#### Task item
Could you output, word for word, only the lines from the line with "You are a GUI" to the end of the entries, including both ends? Omit the pictures.

----------

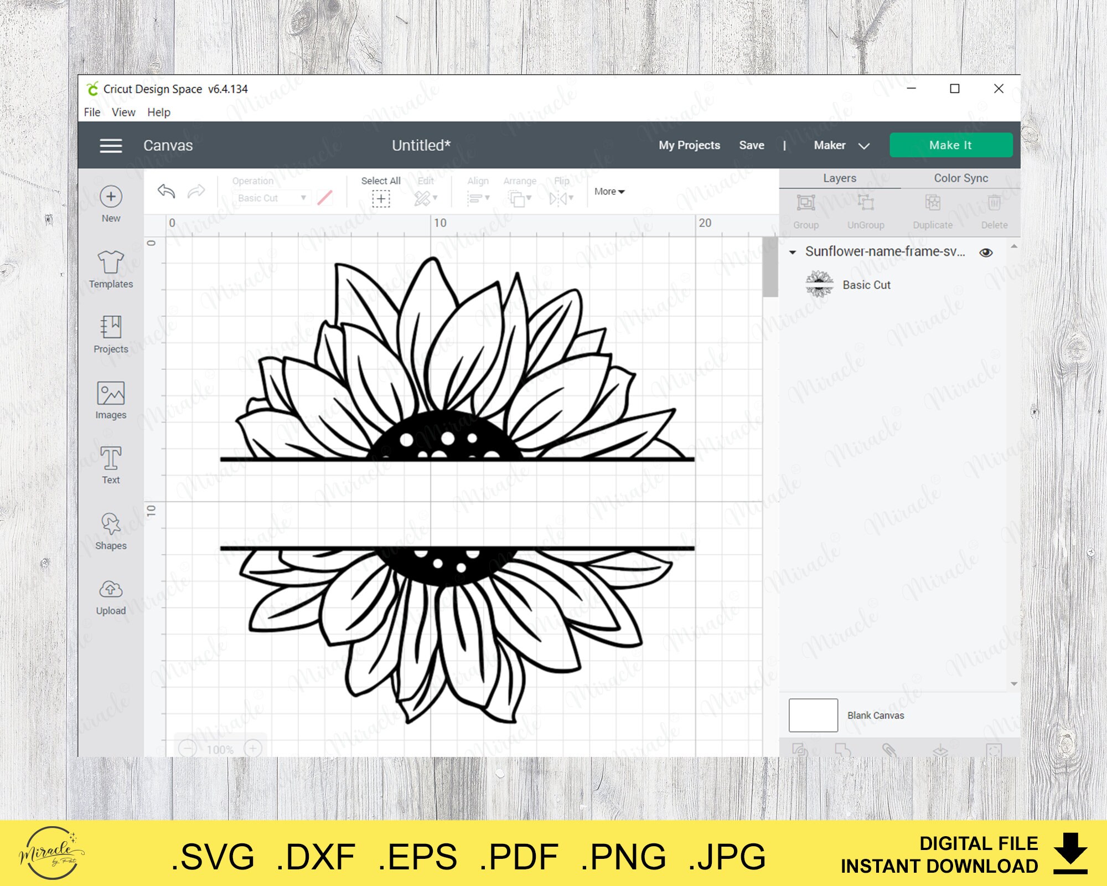This screenshot has height=886, width=1107.
Task: Toggle the hamburger menu open
Action: [111, 145]
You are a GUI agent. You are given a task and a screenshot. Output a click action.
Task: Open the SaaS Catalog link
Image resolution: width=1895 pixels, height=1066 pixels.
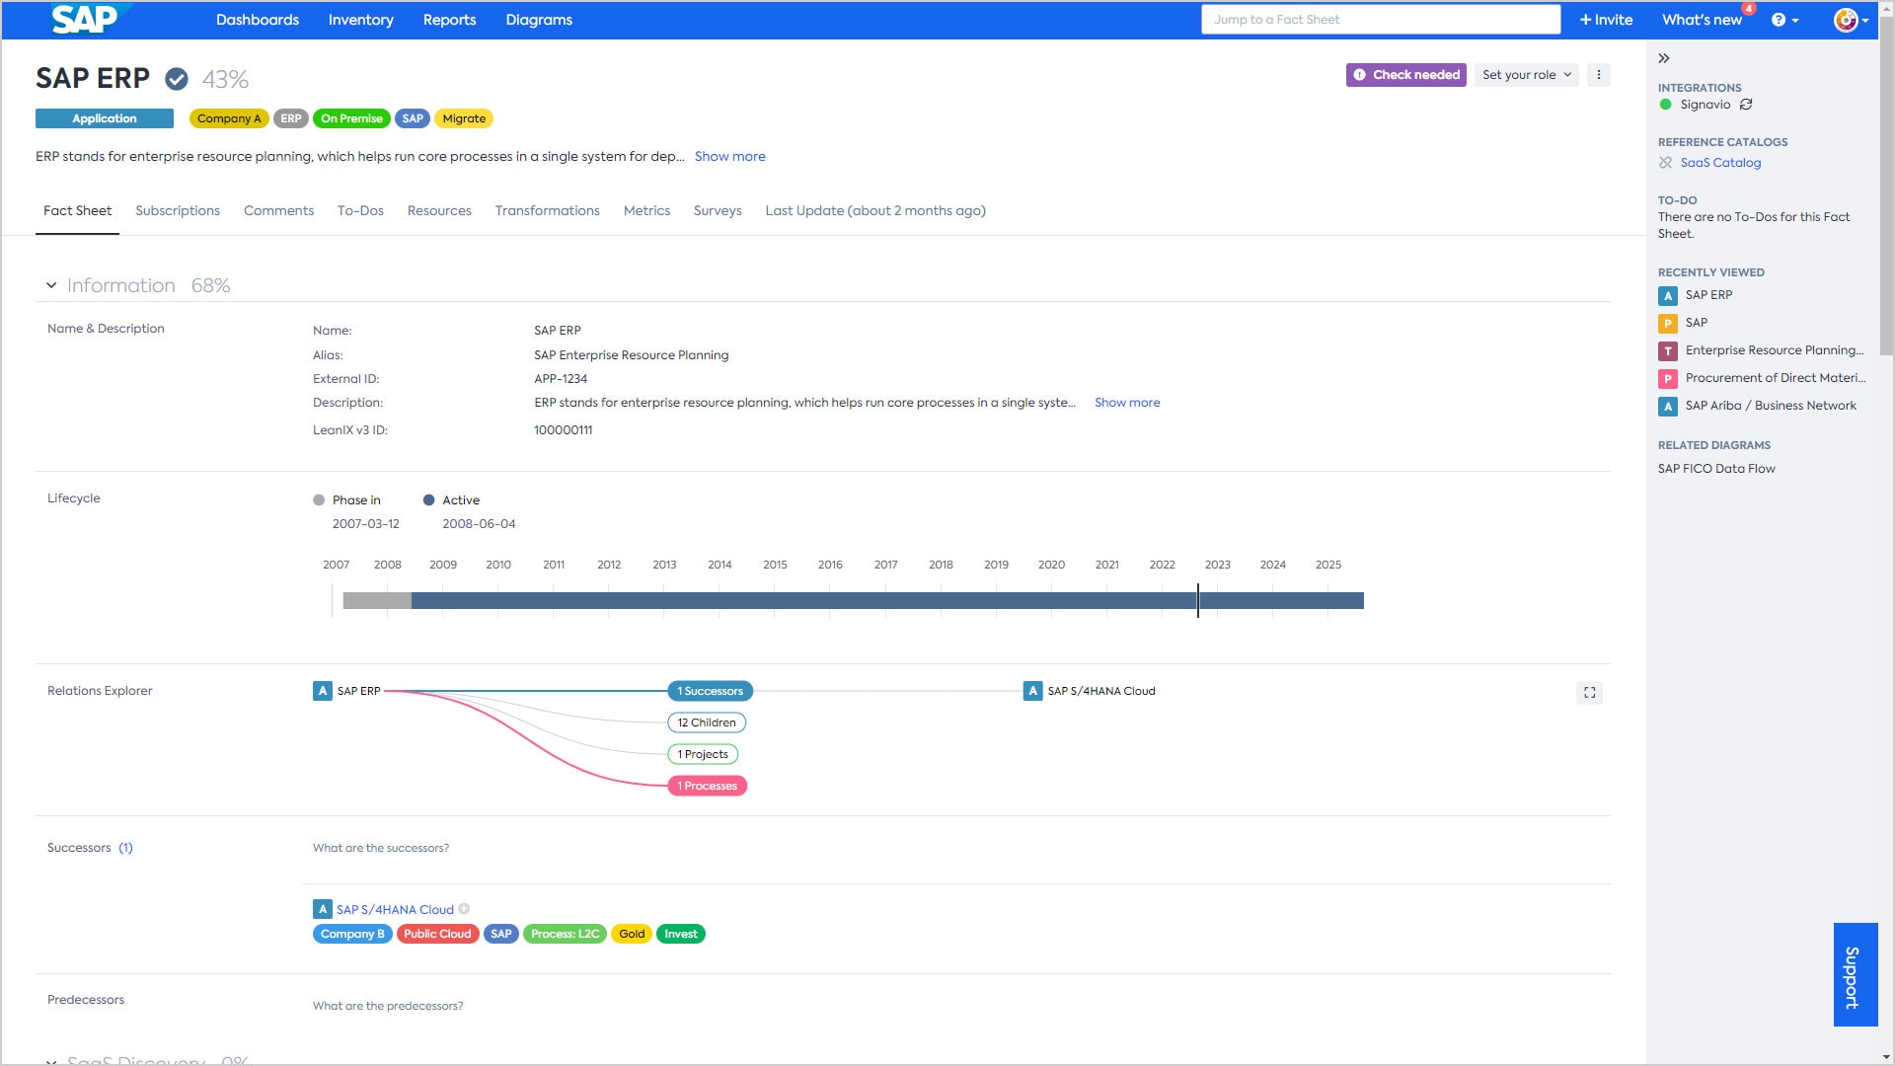[1720, 163]
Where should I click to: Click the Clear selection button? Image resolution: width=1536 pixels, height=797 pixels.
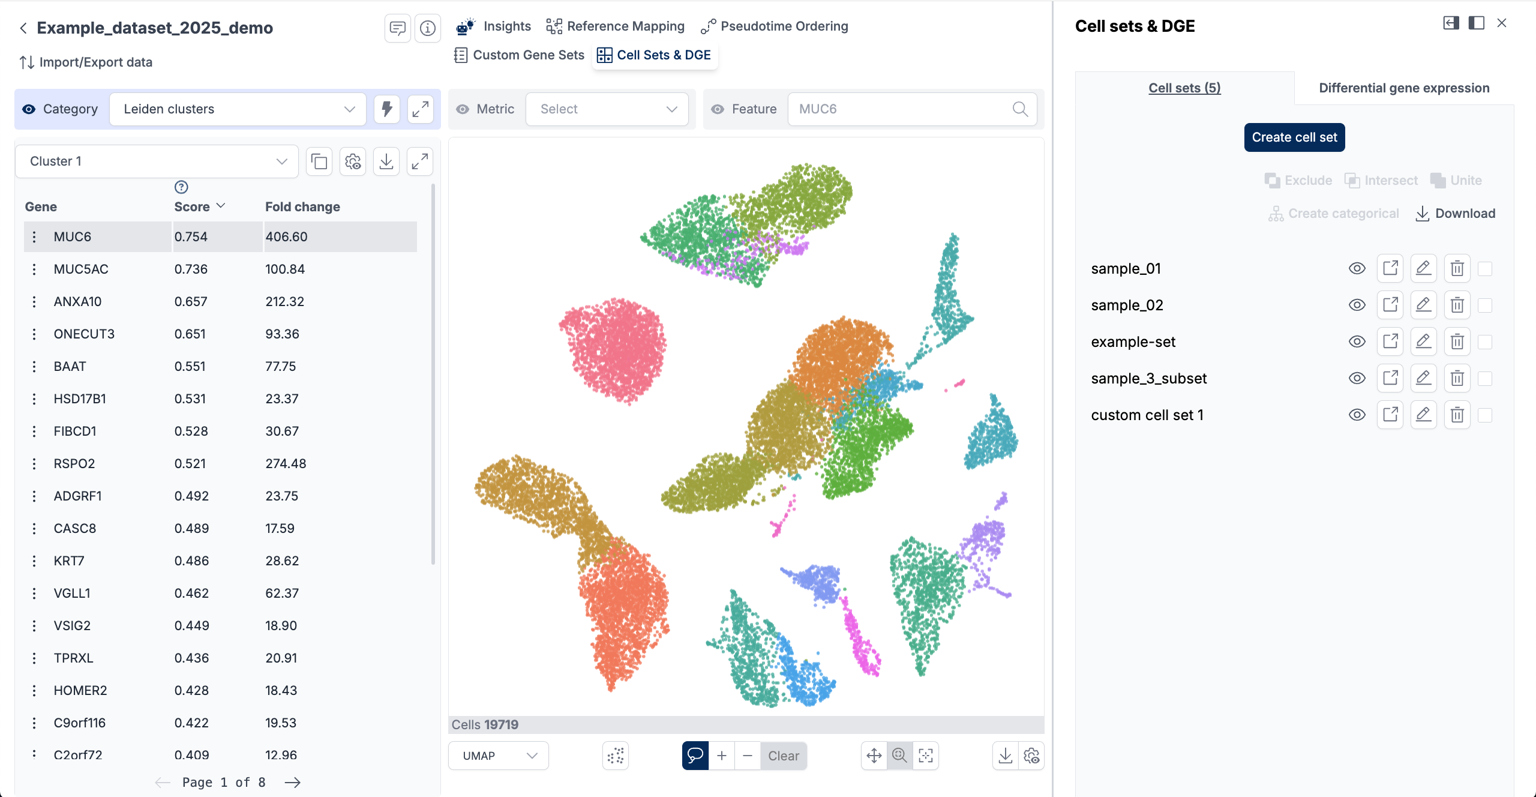pyautogui.click(x=783, y=756)
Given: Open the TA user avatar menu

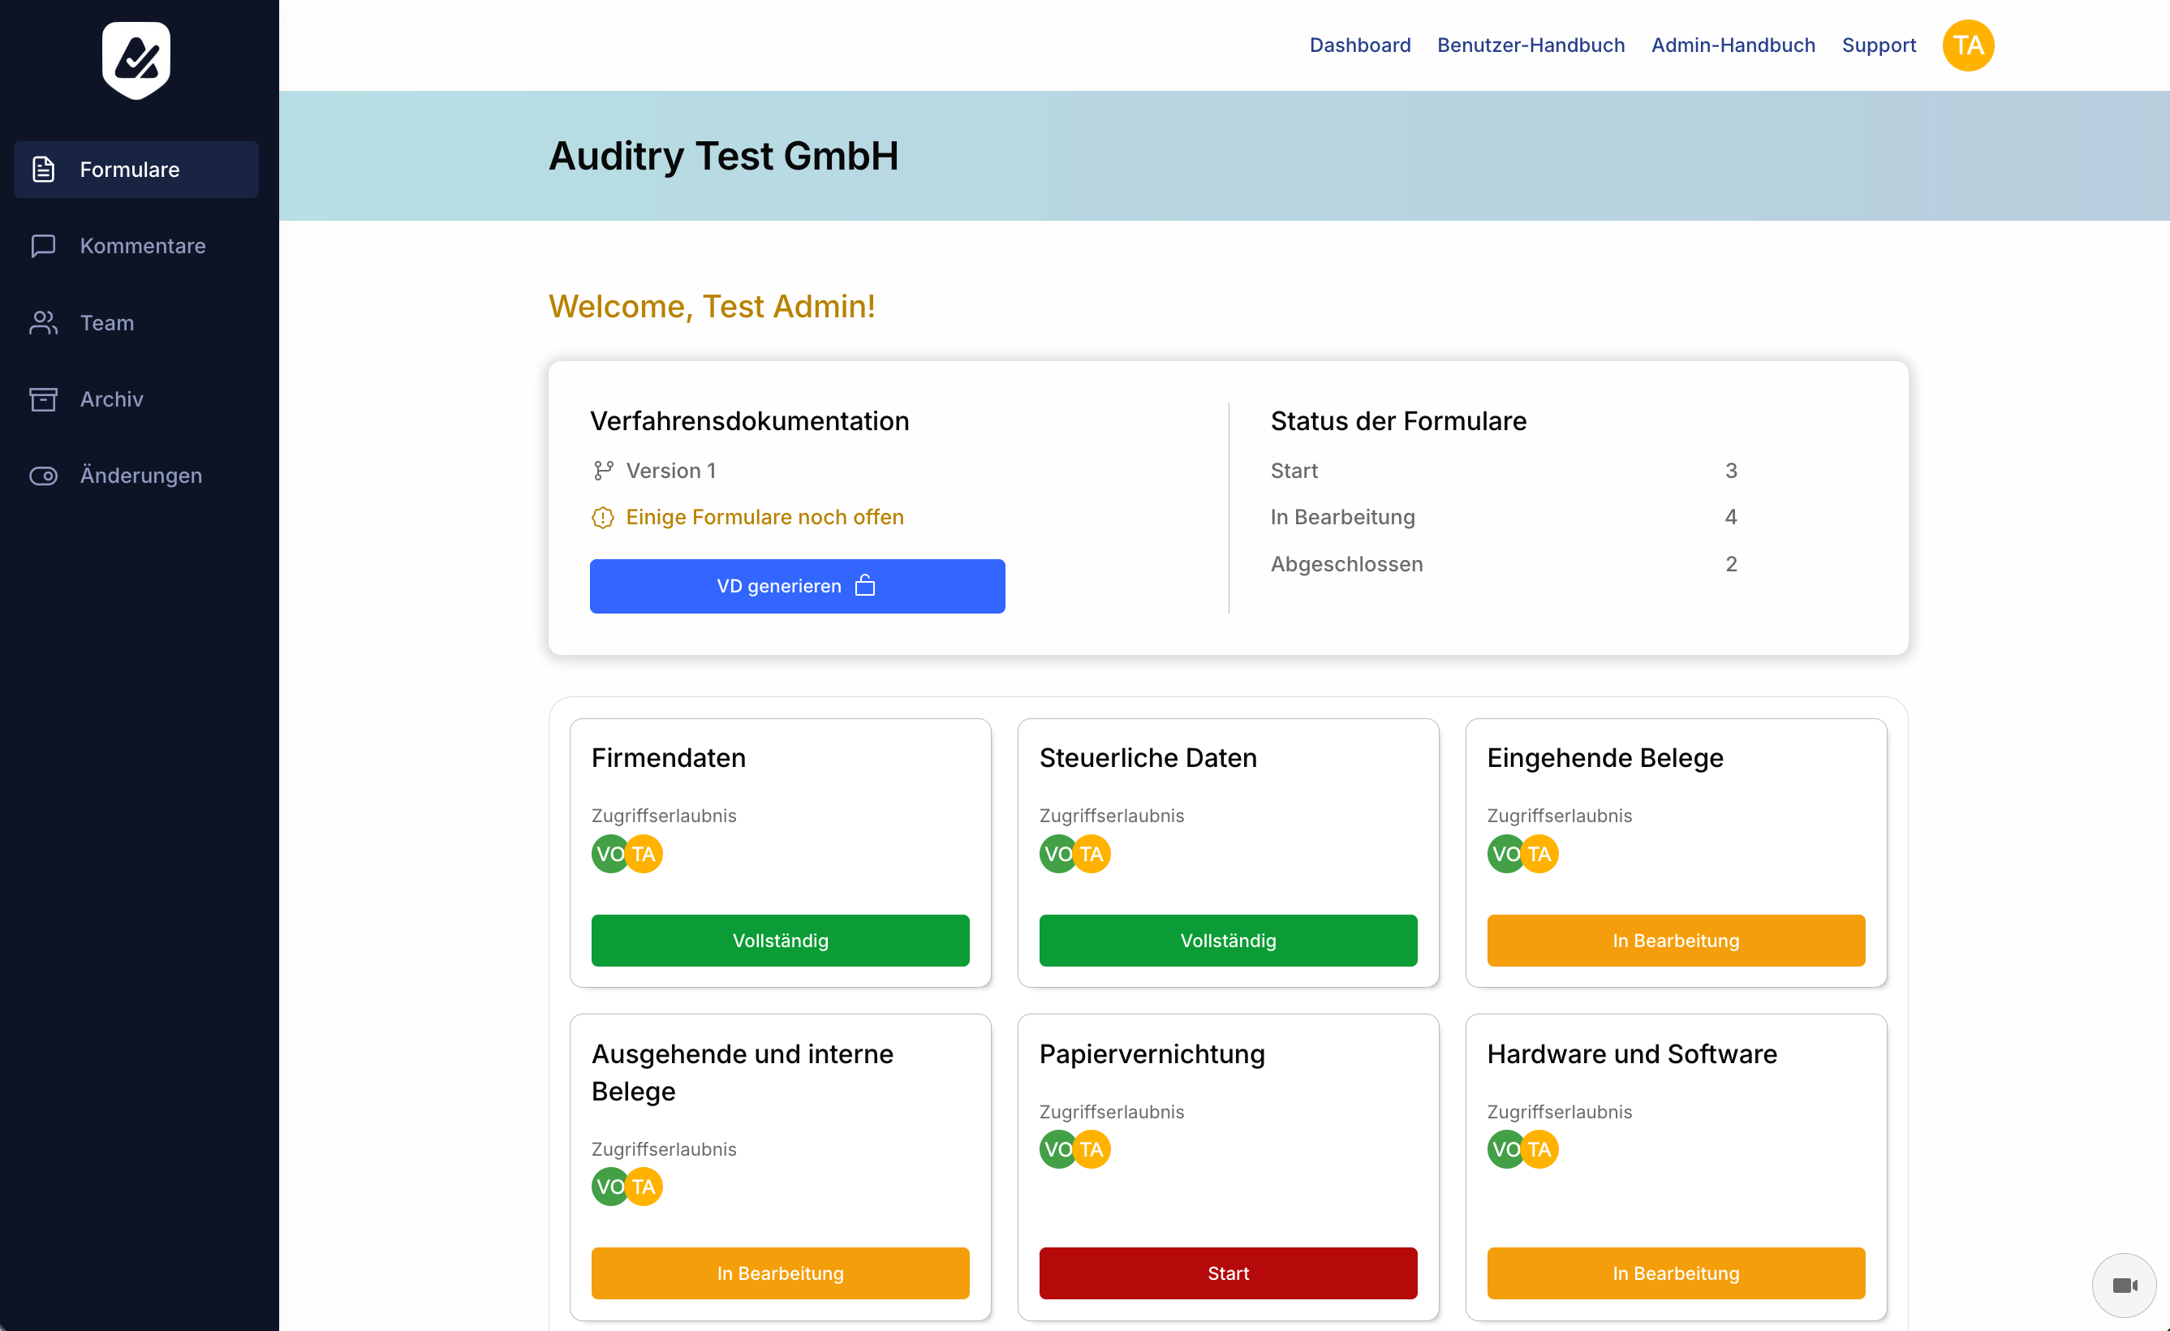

----------

#### Written solution
You are a GUI agent. You are given a task and a screenshot. Output a click action.
Task: Open the SaaS Catalog link
Image resolution: width=1895 pixels, height=1066 pixels.
[1720, 163]
Where should I click to: Click the Clear selection button? Image resolution: width=1536 pixels, height=797 pixels.
pyautogui.click(x=783, y=756)
Given: Open the TA user avatar menu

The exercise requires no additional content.